Toronto stars as itself in Cohen-inspired film

And you’ll carry me down on your dancing
To the pools that you lift on your  wrist
Oh my love, oh my love
Take this waltz, take this waltz
It’s yours now, it’s all that there is.
– Leonard Cohen, from Take This Waltz

At a Massey Hall tribute on May 14 Leonard Cohen was honoured with the Glenn Gould Prize celebrating his lifetime of achievement in the arts. His work has inspired writers, musicians and artists for half a century. Director Sarah Polley has titled her second feature film after his song, in turn based on a poem by Federico Garcia Lorca.

Take This Waltz opens June 29 and stars Michelle Williams, Seth Rogen, Luke Kirby and Sarah Silverman. Polley made her directorial debut at TIFF in 2006 with the acclaimed Away From Her. When Take This Waltz launched at TIFF last September, Polley said, “the film is a love story and it’s about a marriage, but it’s also really a love song to Toronto.”

Her hometown has never looked better: “This film really belongs here.”

It’s exciting to see our city on film as itself with the tree-lined streets, funky neighbourhood restaurants and cinemas (the Royal). Polley admits that she romanticizes the city. “I knew I wanted to feel lost in the colour and vibrancy and heat of Toronto in the summer.”

Actor Luke Kirby at Kew Beach in a scene from the movie Take This Waltz, filmed and set in Toronto.

Take This Waltz was filmed at the height of the hot, muggy summer of 2010. Its lush visuals show us the sidewalks, streetcars, ferry boats and beaches where Polley herself likes to walk. Most of the film is set in the west end (College Street at night, Little Portugal, Trinity Bellwoods Park), but there is a beautiful sunrise scene on Kew Beach, a stone’s throw east from the Leuty Lifeguard Station we all know and love.

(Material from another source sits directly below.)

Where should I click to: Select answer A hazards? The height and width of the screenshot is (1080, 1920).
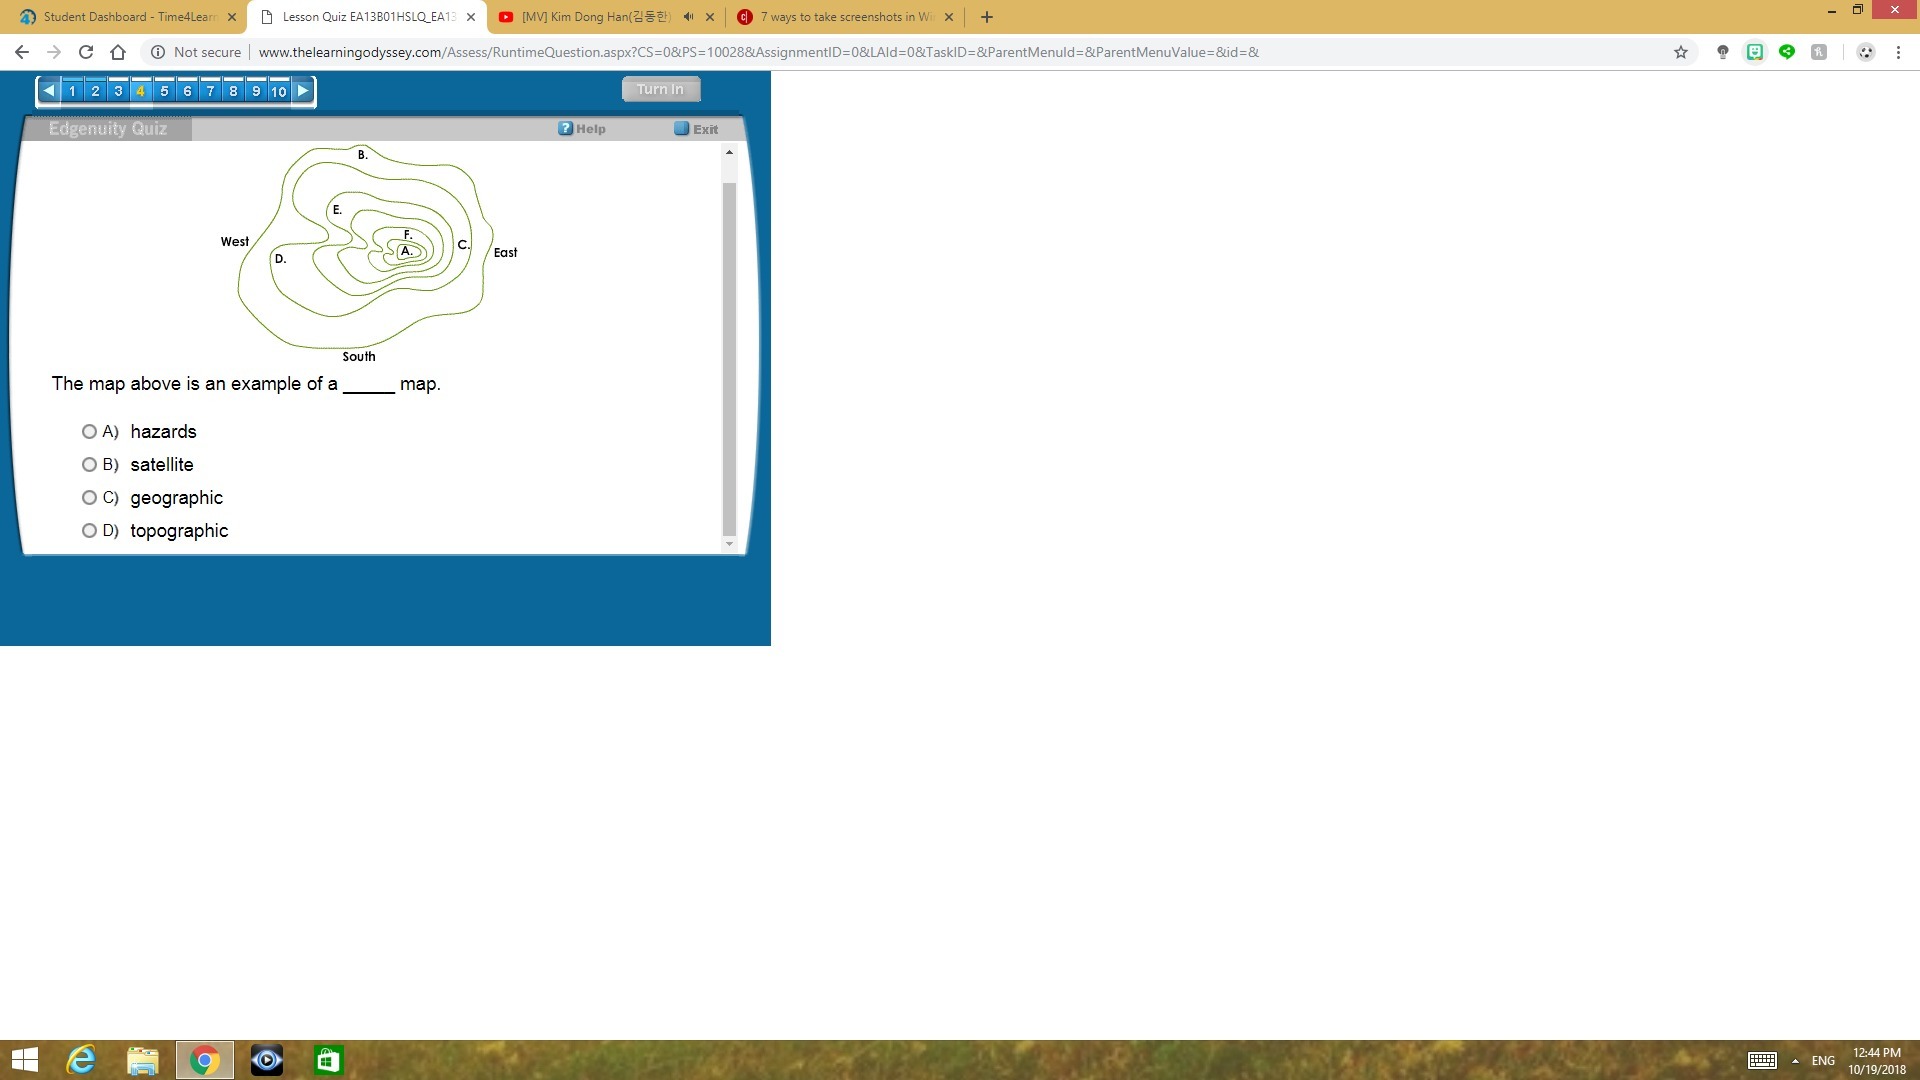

Hamilton-born, Guelph-raised Luke Kirby plays Daniel, an artist/rickshaw driver who carries Margot (Michelle Williams) “down to the pools” of Lake Ontario as the sun rises over the breaking waves. The early bird catches the warm glow of dawn’s light, the ‘magic hour’ just after daybreak. (Don’t go looking for the bench on the beach where Williams and Kirby sit, it was just a prop.)

How do we find our partner in the dance of life? In love everything looks brighter in the beginning. Margot is attracted to her neighbour across the street. Daniel becomes the vehicle for her hopes and dreams. Is the grass really greener on the other side? As the sun rises on a new relationship, is the sun setting on Margot’s marriage? Do we reach down for that shinier reflection in the pool of life only to find, as one wiser character says, “Everything new becomes old again”?

Williams has said about Margot, “Maybe it was her walk on the wild side.”

Take This Waltz is a bittersweet love story about what happens to a relationship when the ‘honeymoon’ period is over. Seth Rogen plays a cookbook writer who cooks only chicken. Some people don’t want chicken every night. Polley’s movie won’t be to everyone’s tastes, but it will set you thinking and talking. Hey, it’s better than watching another sequel with superheroes in Spandex.

Check out Sarah Silverman learning to talk ‘Canadian’. She doesn’t say “eh,” but she does throw in a “Trawna.” Watch for a cameo from acclaimed stage actress and former Beech Avenue resident Diane D’Aquila who raised two wonderful kids in the Beach. Listen to the soundtrack which includes Cohen’s Closing Time sung by Feist and Rise Up, the classic Toronto anthem by The Parachute Club. One last question: How does a rickshaw driver afford a huge loft?